Really funny but it works.
Regards,
Tigran
M.Hockings wrote:
Andrew Kohlsmith wrote:
On Thursday 29 June 2006 21:38, M.Hockings wrote:
How reliable is Digium hardware in general.? My new TDM400P just died.
I have a number of Digium T1 products (T100P, TE410P, TE405P and
TE406P) as well as a few TDM400 based boards. No failures in the
last 2 years or so.
So, at over 2x the cost is Sangoma hardware more sturdy than the Digium
stuff?
Not that I've seen. I also have a number of Sangoma products. Both
work very well for me. As an engineer, I can also see that the
protection on the interfaces is comparable.
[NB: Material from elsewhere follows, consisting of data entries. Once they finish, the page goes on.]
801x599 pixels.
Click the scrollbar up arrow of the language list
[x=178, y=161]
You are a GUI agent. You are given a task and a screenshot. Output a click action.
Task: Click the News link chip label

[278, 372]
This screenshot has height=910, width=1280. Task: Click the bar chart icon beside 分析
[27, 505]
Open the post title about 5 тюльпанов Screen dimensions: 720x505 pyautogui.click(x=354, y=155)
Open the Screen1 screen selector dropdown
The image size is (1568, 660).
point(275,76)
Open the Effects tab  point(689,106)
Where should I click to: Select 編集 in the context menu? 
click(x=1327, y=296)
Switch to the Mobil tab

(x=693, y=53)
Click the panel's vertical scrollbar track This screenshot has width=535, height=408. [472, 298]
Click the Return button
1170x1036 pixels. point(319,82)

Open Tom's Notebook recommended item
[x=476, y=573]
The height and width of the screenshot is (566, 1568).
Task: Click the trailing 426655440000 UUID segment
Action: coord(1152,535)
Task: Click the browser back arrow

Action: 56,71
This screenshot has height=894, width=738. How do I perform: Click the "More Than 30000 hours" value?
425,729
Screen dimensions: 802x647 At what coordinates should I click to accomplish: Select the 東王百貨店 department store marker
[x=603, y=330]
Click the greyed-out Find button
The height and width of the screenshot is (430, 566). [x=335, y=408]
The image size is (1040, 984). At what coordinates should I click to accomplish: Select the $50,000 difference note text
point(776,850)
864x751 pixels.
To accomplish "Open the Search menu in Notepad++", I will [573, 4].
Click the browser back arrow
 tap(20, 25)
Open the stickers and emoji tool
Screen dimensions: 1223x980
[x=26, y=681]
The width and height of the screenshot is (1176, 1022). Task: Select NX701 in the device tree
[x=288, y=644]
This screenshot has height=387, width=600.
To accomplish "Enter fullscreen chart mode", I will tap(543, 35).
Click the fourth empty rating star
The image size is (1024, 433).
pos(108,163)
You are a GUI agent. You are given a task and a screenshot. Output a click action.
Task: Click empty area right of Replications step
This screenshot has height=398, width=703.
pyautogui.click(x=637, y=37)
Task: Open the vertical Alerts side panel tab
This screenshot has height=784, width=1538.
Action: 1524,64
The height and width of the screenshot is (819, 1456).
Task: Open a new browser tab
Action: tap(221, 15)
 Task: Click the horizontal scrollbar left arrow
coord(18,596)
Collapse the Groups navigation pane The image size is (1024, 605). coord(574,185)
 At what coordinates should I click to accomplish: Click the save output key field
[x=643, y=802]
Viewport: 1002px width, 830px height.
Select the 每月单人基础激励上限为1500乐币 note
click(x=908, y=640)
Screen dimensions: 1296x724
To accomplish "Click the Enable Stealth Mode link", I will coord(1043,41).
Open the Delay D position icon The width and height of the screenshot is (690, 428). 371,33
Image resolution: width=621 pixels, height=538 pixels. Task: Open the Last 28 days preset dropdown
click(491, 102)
Mike (totally UNimpressed with Digium)
I don't think this is a Digium problem, at least not yet. What did
their customer service people say? Can you ask for a failure
report? You note that power went out. Generally when this occurs
there is a very high chance of transient voltage spiking or line
swells not only on the residential electrical power grid but also on
the telephone network. Do you have any telco line protection in
place to protect the card from nasties coming in from the outside?
Is the protection correctly installed? How about electrical
protection? The MOVs in your power strip and UPS are only good for a
few hits before they become ineffective (something they never tell you).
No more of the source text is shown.